Collected data entries

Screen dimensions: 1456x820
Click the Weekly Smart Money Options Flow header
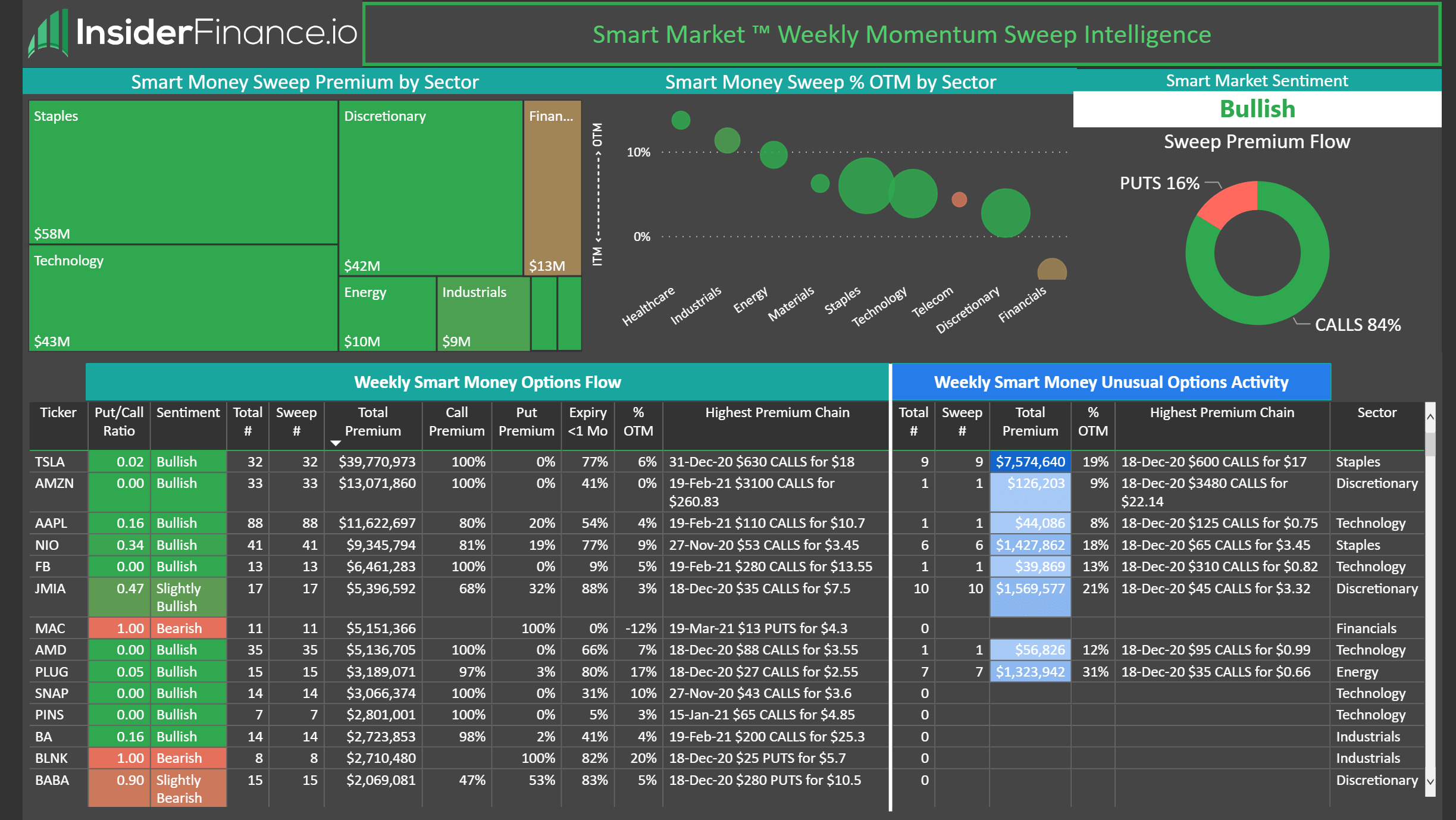(x=488, y=383)
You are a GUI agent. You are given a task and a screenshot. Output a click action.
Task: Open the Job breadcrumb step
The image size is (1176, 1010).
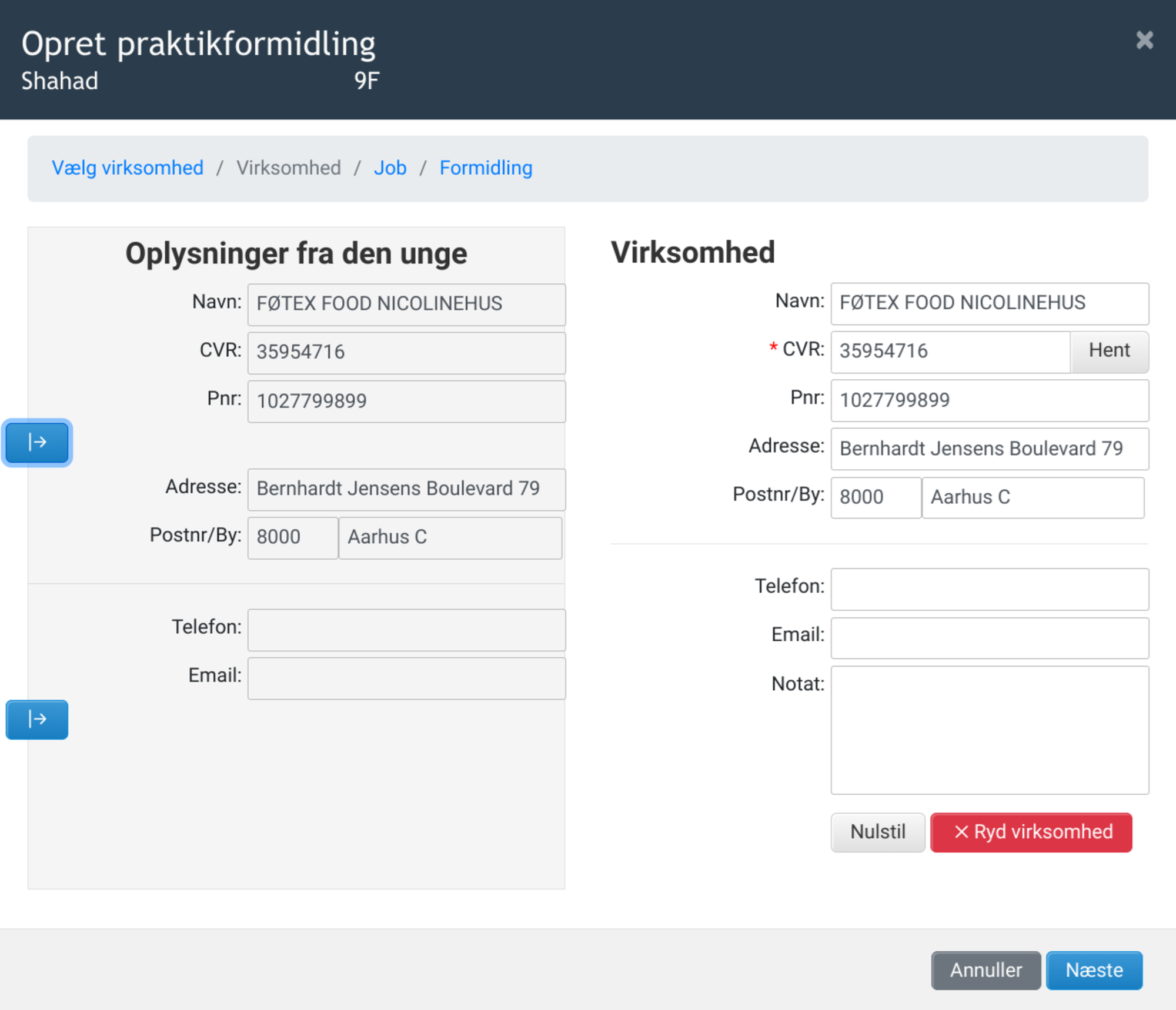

** EXERCISE **
Copy exactly, with no pictures, the lines from the line containing "Click the Weekly" through the last line of the records above.

** SOLUTION FOR THIS PROBLEM **
Click the Weekly Smart Money Options Flow header
(x=488, y=383)
You are a GUI agent. You are given a task and a screenshot. Output a click action.
Task: Open the Job breadcrumb step
The image size is (1176, 1010).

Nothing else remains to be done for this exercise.